O conteúdo aparece na sua forma tradicional, mas uma coisa foi corrigida. O Tratado de
Methuen, que várias vezes foi escrito nas cópias do caderno como Tratado dos Panos (1.22 e
2.25, nas aulas do professor substituto em final de junho), ficou com uma denominação que
41. 41
esquece que também haviam os vinhos exportados por Portugal, o que gerava o déficit na balança
comercial portuguesa pelo baixo valor arrecadado com sua venda comparado à compra dos
tecidos manufaturados ingleses. Esse lapso se repete nos exercícios sobre as razões do
pioneirismo inglês na Revolução Industrial (1.26 e 2.29), em outro exercício posterior (1.28 e
2.32) e na revisão da matéria do caderno 2 (2.34). Mas embora o vinho tenha sido acrescentado
pela aluna no título do tratado (Tratado dos Panos e Vinhos), nessa revisão pessoal a análise da
sua importância não foi aprofundada.
Isso talvez se deva ao fato de que uma explicação mais detalhada sobre o tema está na
página 77 do livro didático, do capítulo 6, que trata sobre a mineração no Brasil. Mas a parte do
livro que foi trabalhada em aula é o capítulo 9, “A Revolução Industrial”. E nessa parte a
definição do tratado é exatamente a que a aluna copiou no caderno: “De acordo com esse tratado,
os ingleses forneciam tecidos a Portugal, que pagava com o ouro extraído de Minas Gerais. Todo
o lucro obtido com essas exportações foi investido na indústria.” (VAZ; PANAZZO, 2002, 7ª
série, p. 177). Nesse caso, a falta se deve mais a necessidade de uma explicação ou retomada do
assunto pelo professor. E podemos perceber aí um aligeiramento na maneira de abordar os
conteúdos, pois o tema é importante para a compreensão da dependência econômica de Portugal
em relação à Inglaterra. Da forma como ficou, nada nos garante que ela conseguiu entender o
significado dessa relação. Apenas podemos inferir, pela estrutura geral do resumo, que ela
compreendeu o texto que copiou – a maior parte do livro didático – até pela seleção das partes
importantes para a composição de um esquema explicativo da matéria.
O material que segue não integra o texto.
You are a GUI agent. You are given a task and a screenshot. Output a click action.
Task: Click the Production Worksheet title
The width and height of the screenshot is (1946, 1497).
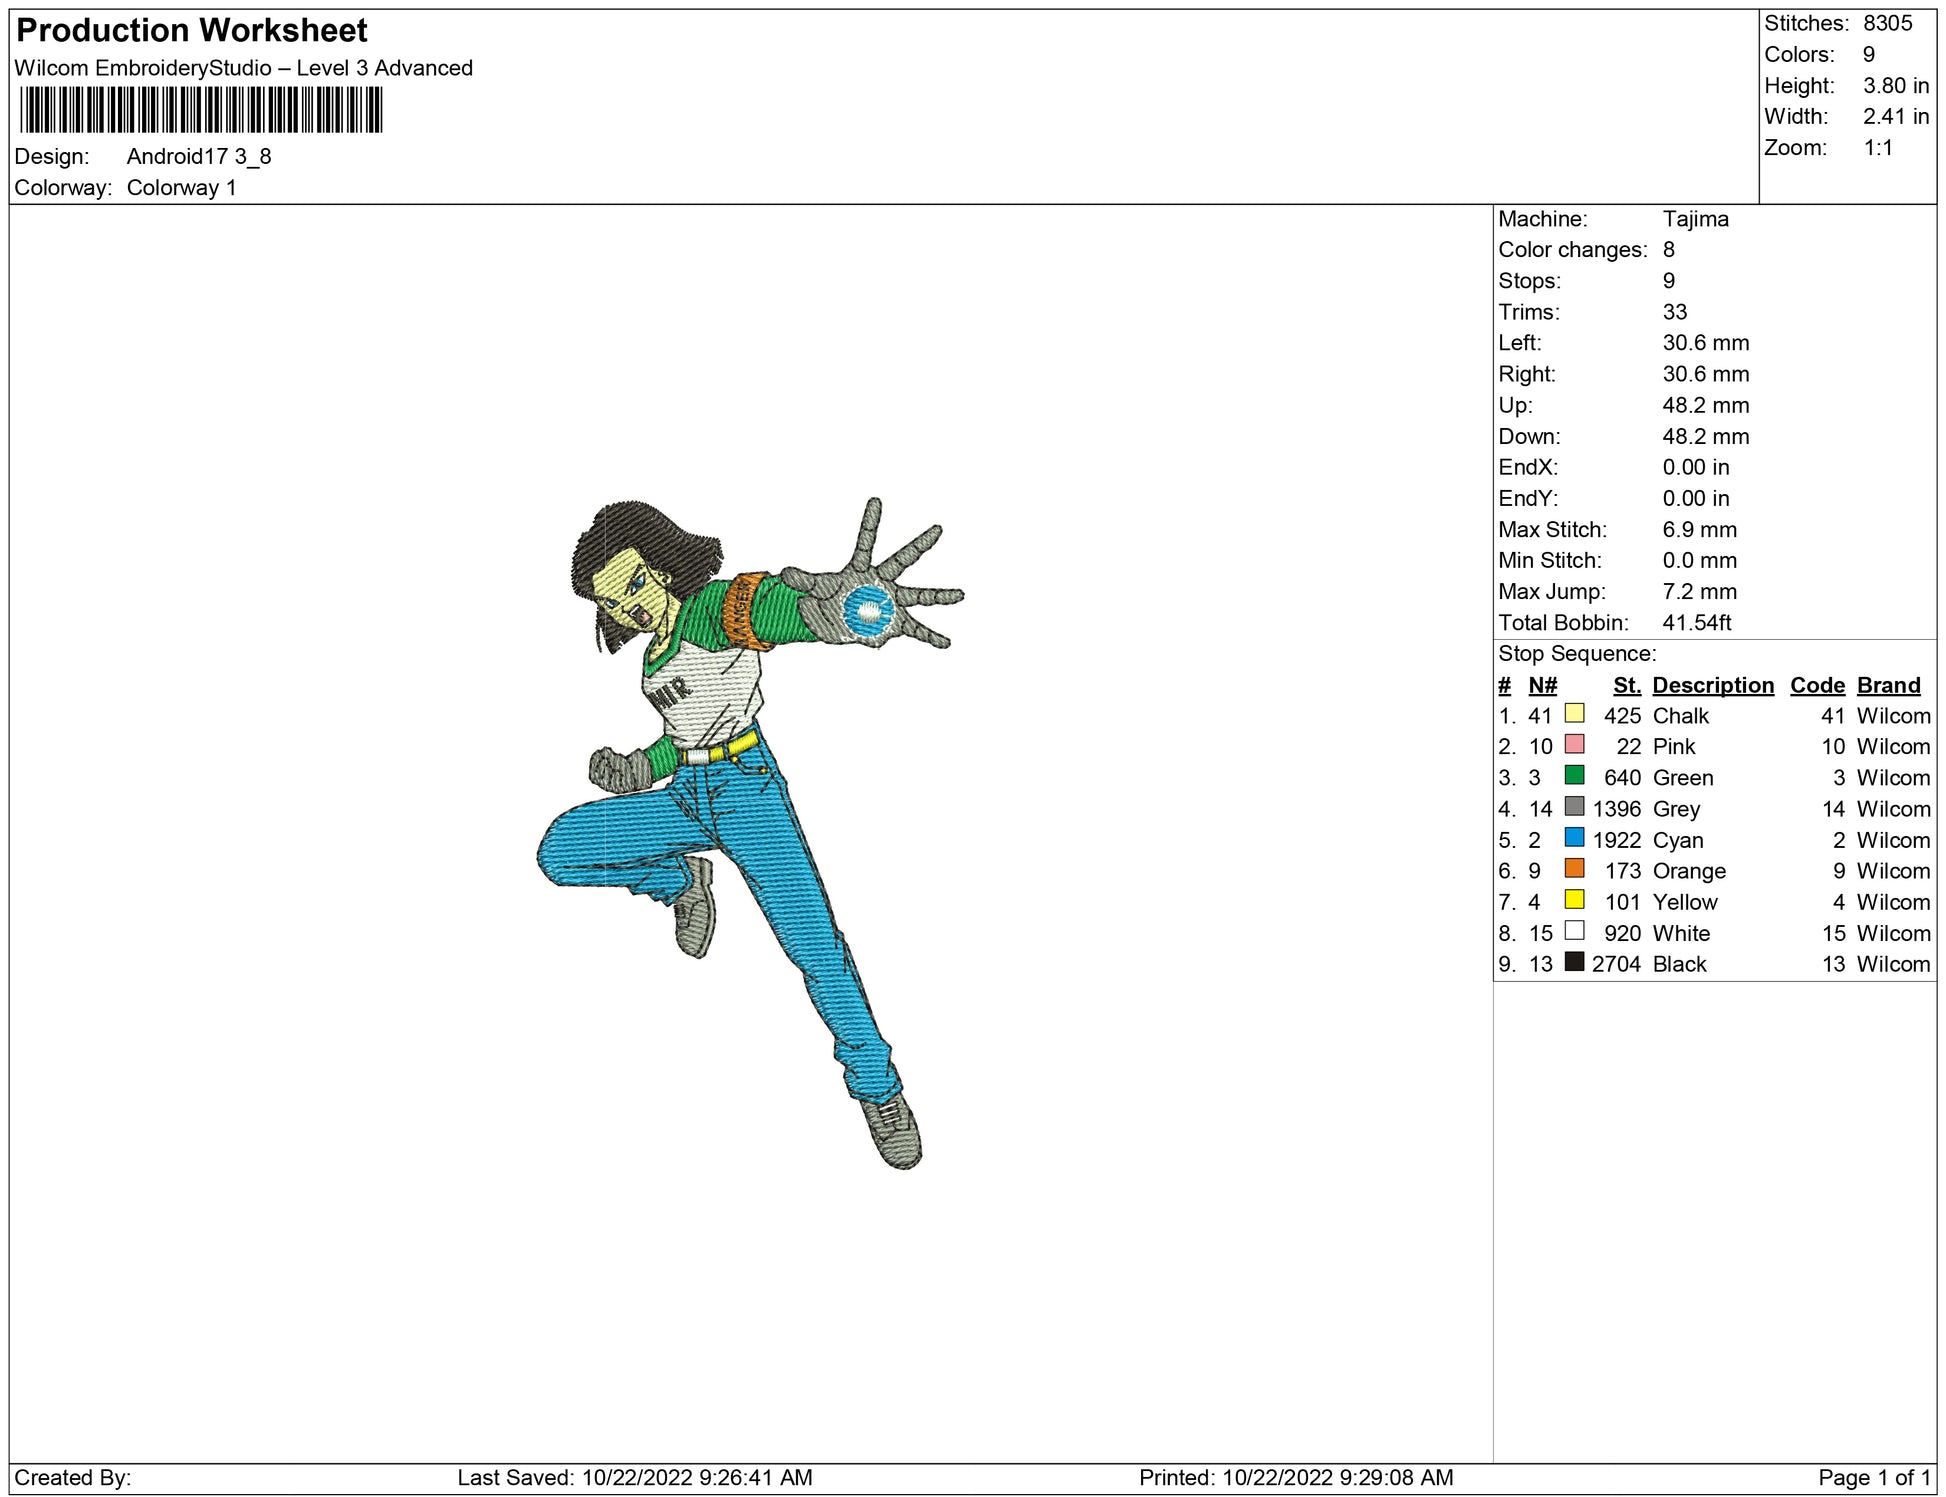(x=192, y=31)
Um outro exemplo que identifica a compreensão do texto por parte da aluna aparece no
mesmo resumo quando ela aborda o tema da origem da mão-de-obra inglesa e da definição de
proletariado e burguesia, assim como o das difíceis condições de trabalho e as conseqüentes
reações dos proletários a essa situação. Há uma boa síntese da matéria, levantando as principais
questões sobre o assunto. Do mesmo modo, o entendimento do sentido geral do conteúdo pode
ser inferido pelo acréscimo de informações que ela fez, colocando-as no contexto correto. Essas
informações podem ter sido obtidas nas explicações da Professora ou nos próprios textos
copiados no caderno. Contudo, nas duas situações, não temos como saber se essa compreensão
acontece pelo sentido do texto e da sua lógica intrínseca, ou se chega a atingir o conteúdo
histórico nas suas relações e complexidade.